REQUIREMENT: Look below for the line containing "The height and width of the screenshot is (365, 649).". Write out that line and the rest through the last one, exactly as they appear, but without pictures.
* * * * * * *
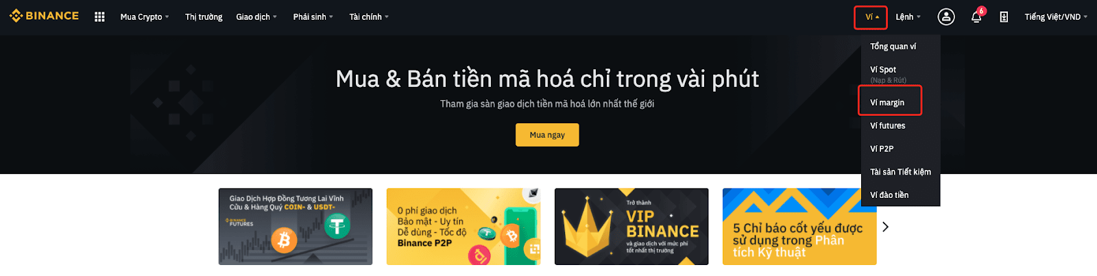This screenshot has height=276, width=1097.
Task: Open the Binance P2P promo banner
Action: tap(463, 227)
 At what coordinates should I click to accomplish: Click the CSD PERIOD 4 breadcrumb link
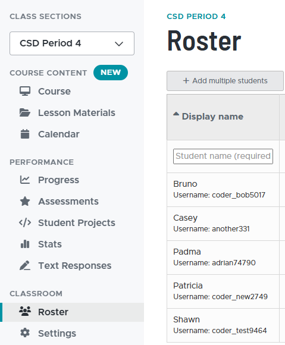pyautogui.click(x=196, y=16)
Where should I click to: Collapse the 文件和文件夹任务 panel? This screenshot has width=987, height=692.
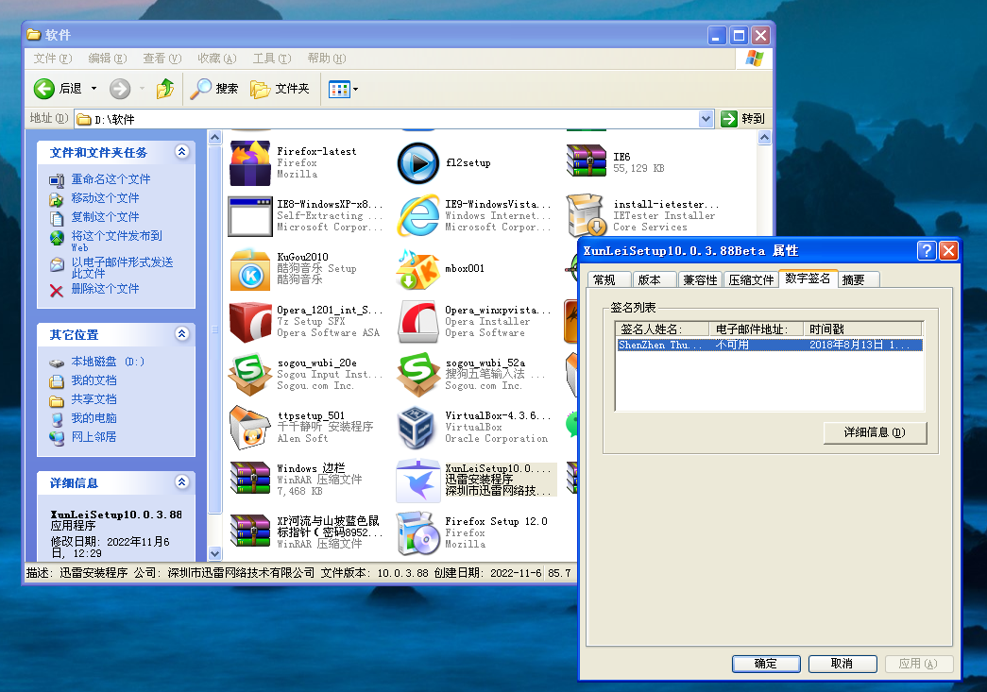(x=181, y=152)
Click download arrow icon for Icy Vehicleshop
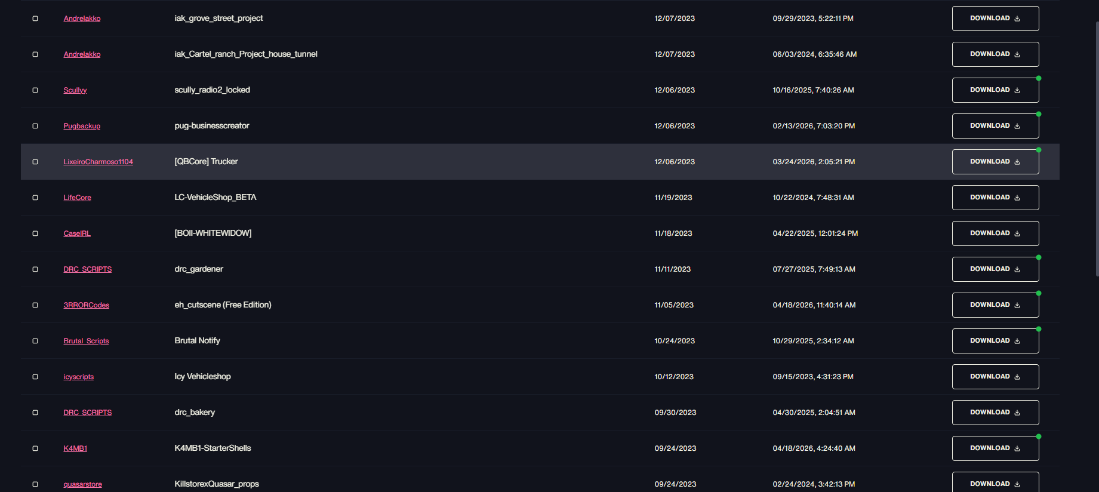The height and width of the screenshot is (492, 1099). point(1017,377)
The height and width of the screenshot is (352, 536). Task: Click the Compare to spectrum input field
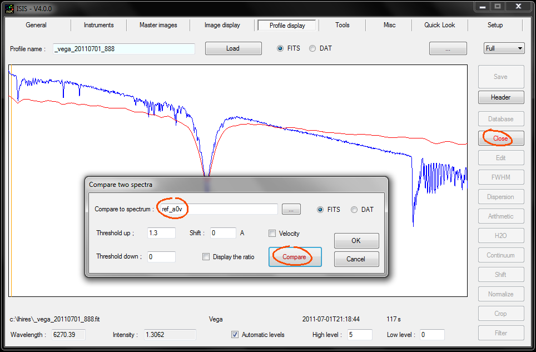tap(217, 209)
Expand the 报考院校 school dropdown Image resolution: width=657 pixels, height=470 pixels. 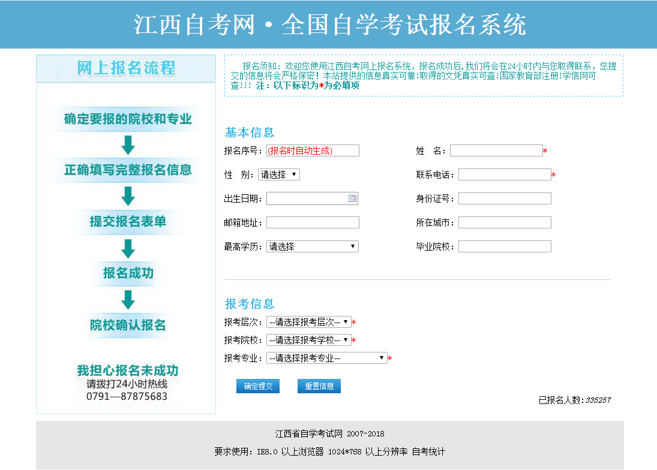coord(309,339)
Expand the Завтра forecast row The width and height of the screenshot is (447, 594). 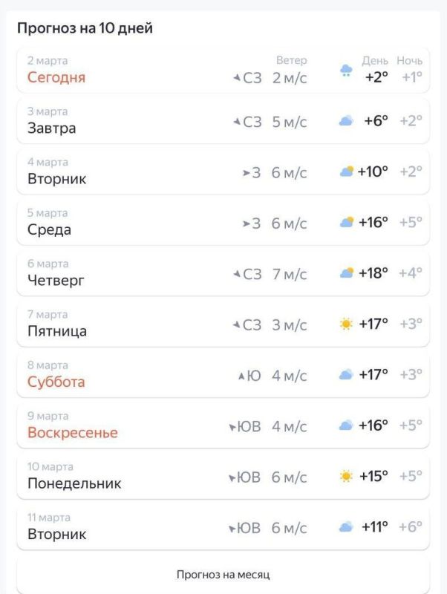tap(223, 121)
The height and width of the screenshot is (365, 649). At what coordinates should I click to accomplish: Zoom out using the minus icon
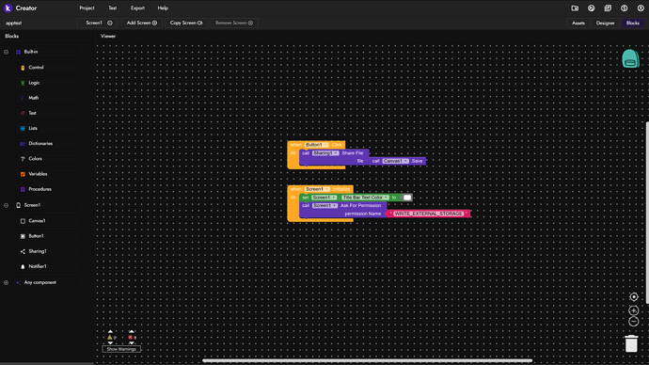coord(634,321)
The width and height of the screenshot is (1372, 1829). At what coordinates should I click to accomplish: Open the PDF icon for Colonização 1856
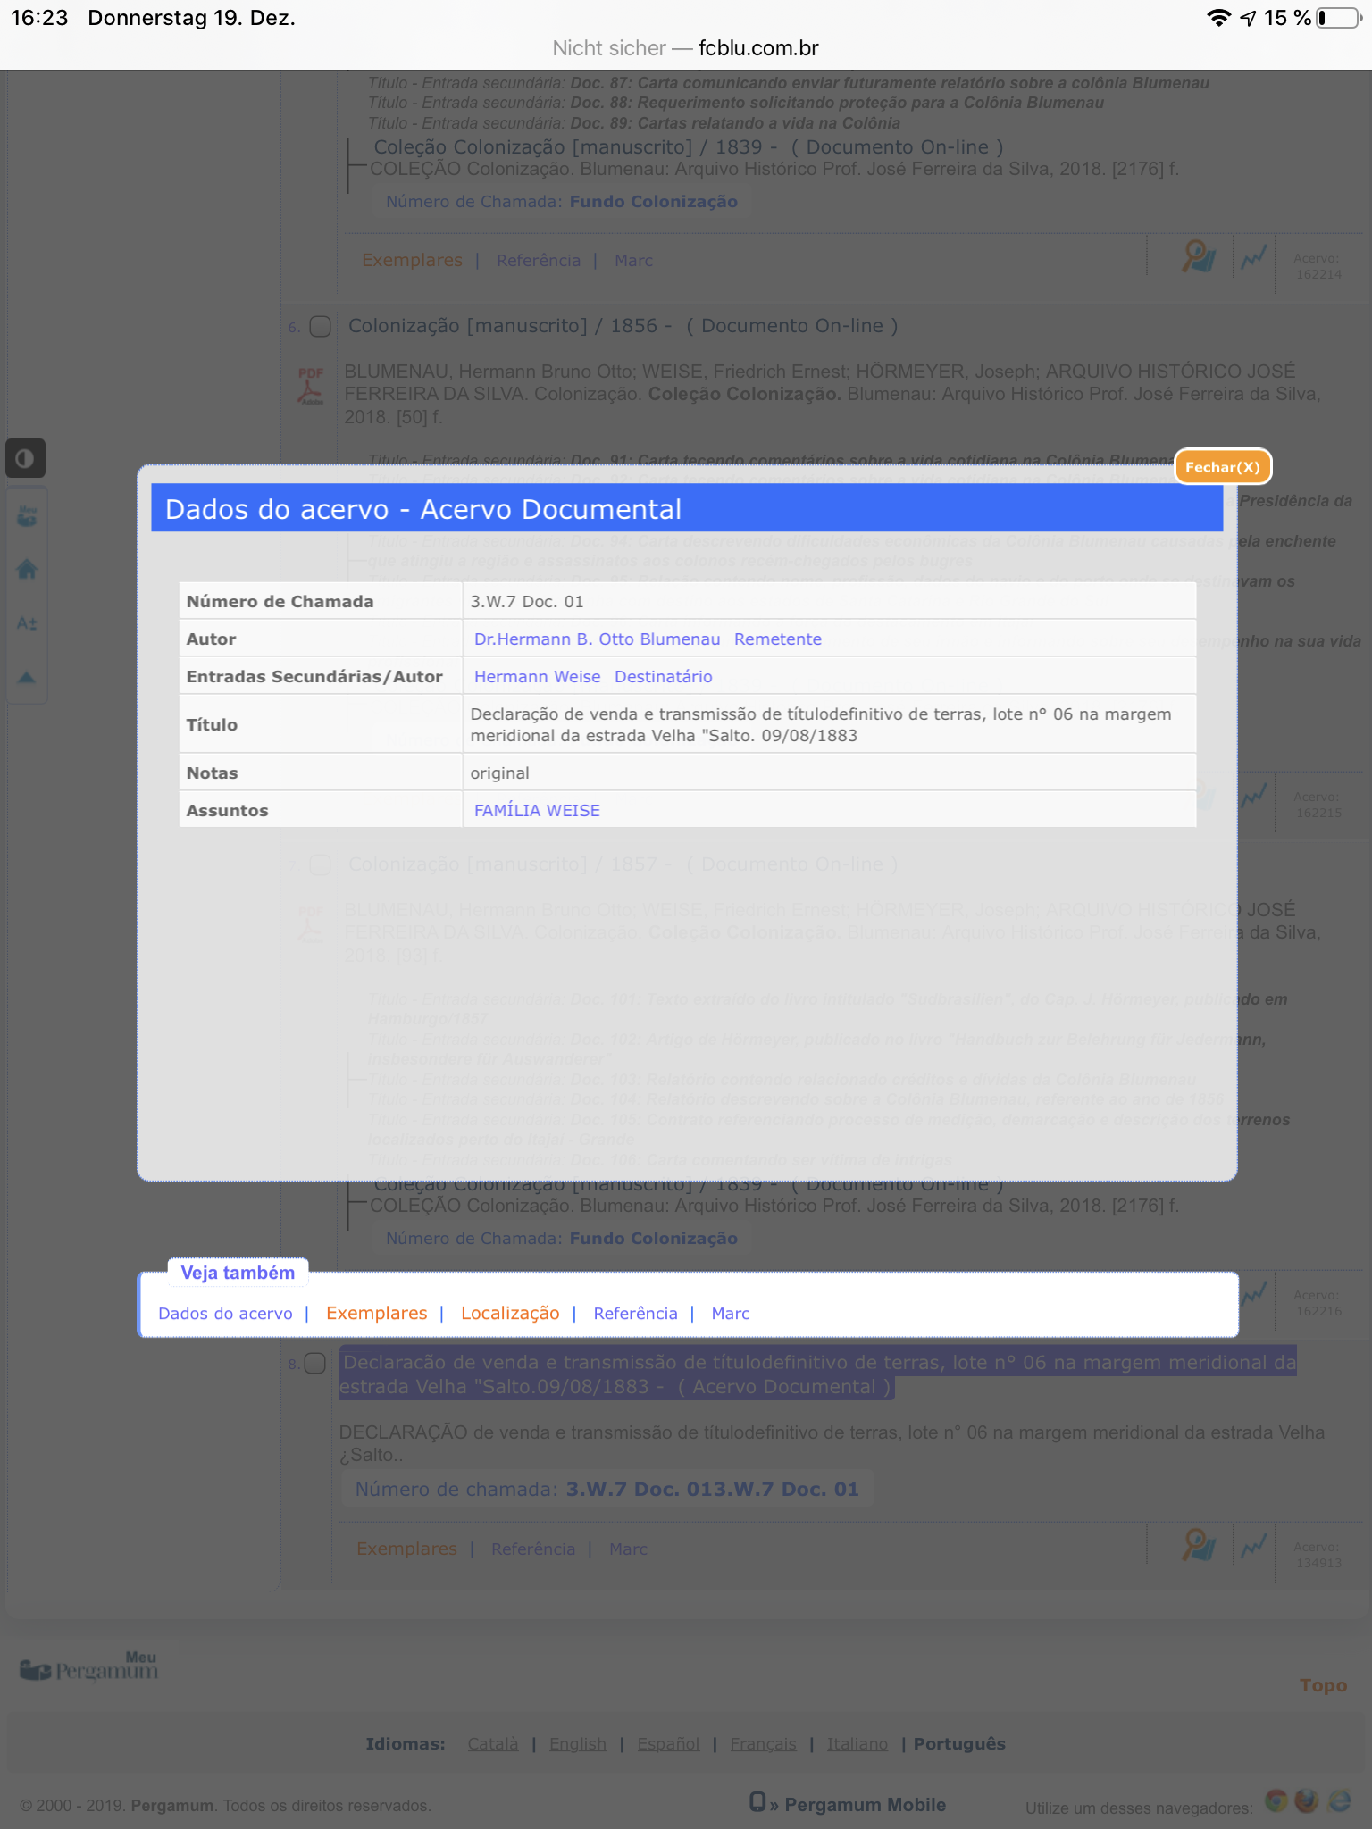click(310, 386)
* * * * * * *
RESPONSE BOX:
The height and width of the screenshot is (365, 649). At what coordinates should I click to accomplish: Zoom out using the minus icon
coord(634,321)
The width and height of the screenshot is (1372, 1829). At what coordinates should I click to accomplish: Open the PDF icon for Colonização 1856
click(310, 386)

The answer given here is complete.